WHAT YOU WILL DO:
Reproduce every one of the records below word for word, leaving the pictures out.

[Start DATA RECORDS]

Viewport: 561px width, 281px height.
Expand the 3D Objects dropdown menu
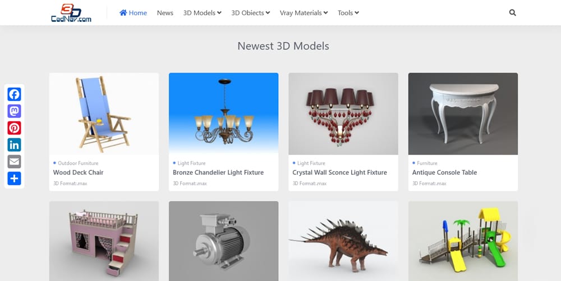coord(251,13)
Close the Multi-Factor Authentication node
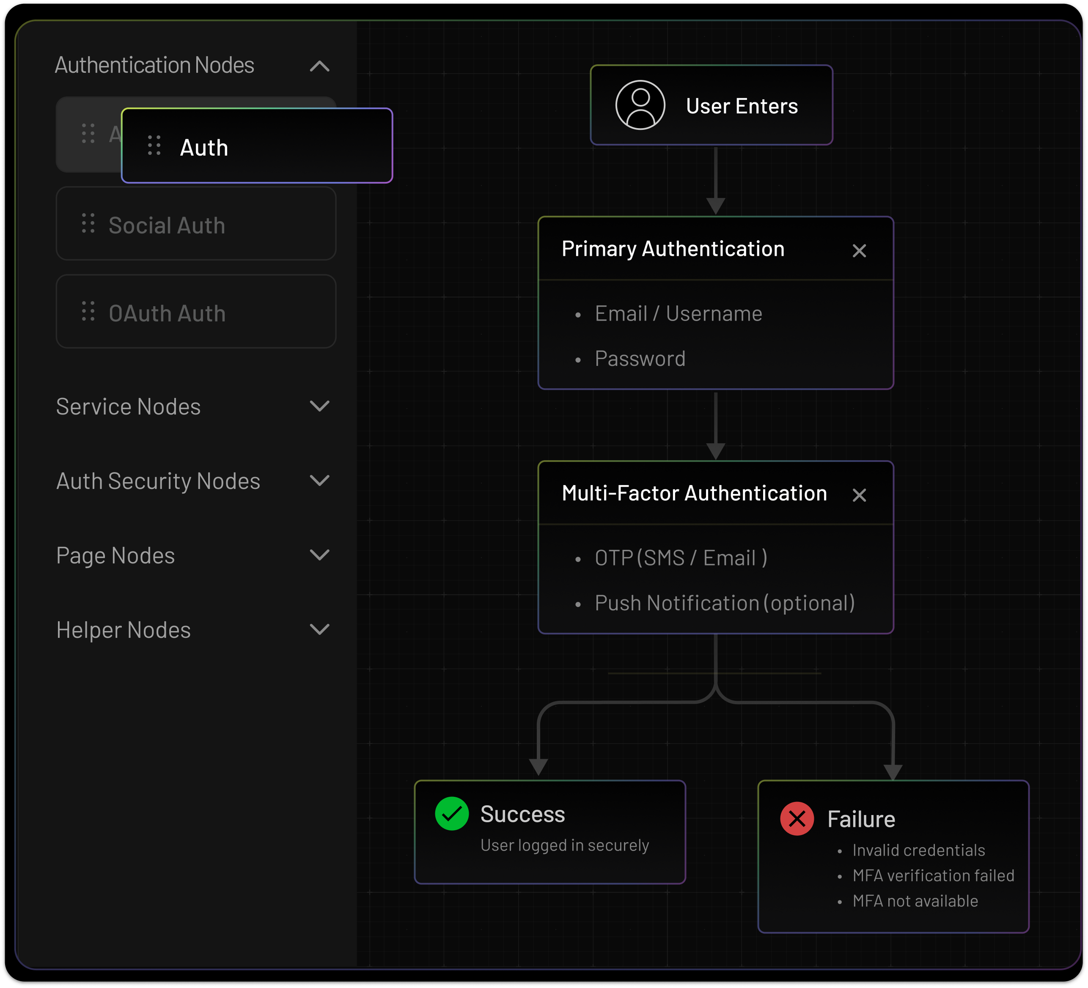The width and height of the screenshot is (1088, 988). 859,495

[End DATA RECORDS]

RESPONSE BELOW:
Viewport: 561px width, 281px height.
Expand the 3D Objects dropdown menu
coord(251,13)
Close the Multi-Factor Authentication node
The width and height of the screenshot is (1088, 988). 859,495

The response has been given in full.